We carried out Begg’s funnel plot and Egger’s test to assess the publication bias of the included studies. As shown in Figure 5, the shape of the funnel plots seemed asymmetrical in all and high-grade proteinuria analysis, indicating the existing of publication bias. Then, we performed the Egger’s test to provide statistical evidence for funnel plot asymmetry. As expected, the results showed obvious evidence of publication bias for all-grade (t = 0.293, Z = 2.23, P = 0.026) and high-grade proteinuria (t = −0.339, Z = 3.48, P = 0.0005), but not for all-grade (t = 0.09, Z = 0.84, P = 0.0.40) and high-grade hypertension (t = 0.02, Z = 0.27, P = 0.79, Figure 5). A trimand-fill method developed by Duval and Tweedie was performed to adjust for this bias. No different conclusions were drawn with or without the trim-and-fill method, which indicating that our results were statistically robust [82].

DISCUSSION

Bevacizumab has been clinically validated as a targeted agent against various cancers and also may lead to a great deal of adverse effects [19]. Because proteinuria and hypertension are vital risk factors for renal and cardiovascular events, it is particularly essential to recognize and take adequate and aggressive management to monitor and manage those risks timely and appropriately. So, our present meta-analysis systematically investigated the comprehensive association between the increased risks and incidence of proteinuria and hypertension associated with bevacizumab among different cancer patients.
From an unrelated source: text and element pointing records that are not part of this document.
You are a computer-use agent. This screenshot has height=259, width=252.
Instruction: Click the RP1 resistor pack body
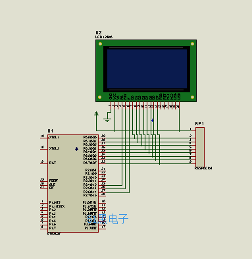(x=200, y=147)
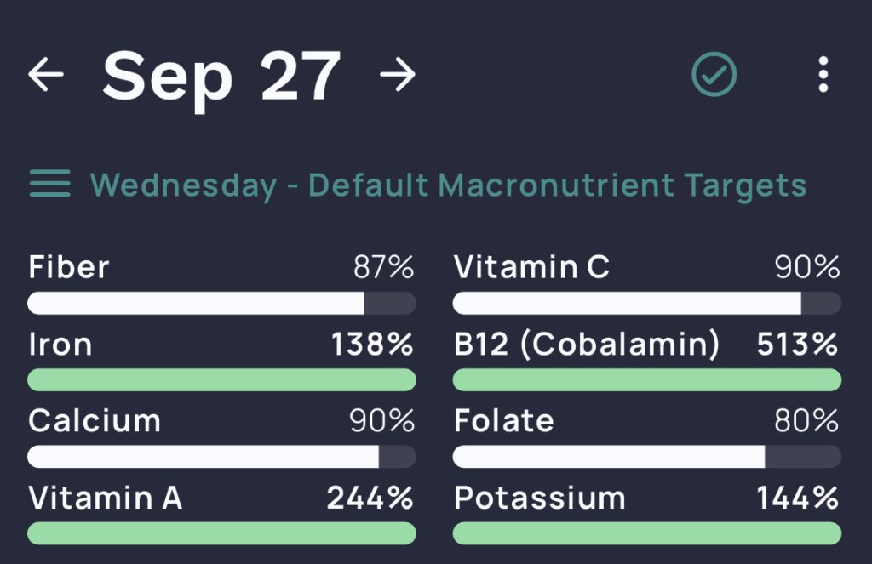872x564 pixels.
Task: Toggle the day-complete checkmark on
Action: click(714, 75)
Our study demonstrated that bevacizumab was associated with a significantly increased risks for all-grade (RR: 3.369, 95% CI: 2.492–4.556) and high-grade proteinuria (RR: 5.494, 95% CI: 3.991–7.564) in comparison with controls. In clinical, angiotensin receptor blockers and angiotensin-converting enzyme inhibitors were normally used to manage bevacizumab related proteinuria. In addition, bevacizumab was recommended to temporarily suspended for patients with urine protein excretion more than 2 g/24h, and resumed when it was less than 2 g/24h [20]. Consistent with the results of proteinuria, we also showed that RR for all-grade hypertension was 3.595 (95% CI: 2.952–4.378) and for high-grade hypertension was 5.173 (95% CI: 4.188–6.390). Now, hypertension resulted from bevacizumab was managed by oral antihypertensive medications [83]. In clinical practice, β-adrenoceptor antagonists, angiotensin converting enzyme inhibitors, angiotensin-receptor antagonists, and calcium antagonists may be used either in alone or in combination [84]. Besides, it was also recommended to temporary/permanent suspension or even hospitalization when severe hypertension could not be controlled by medications [19]. Above all, in order to properly manage hypertension and proteinuria, we should fully understand the pathogenesis of bevacizumab-associated renal toxicities and then select suitable therapeutic schemes in clinical practice.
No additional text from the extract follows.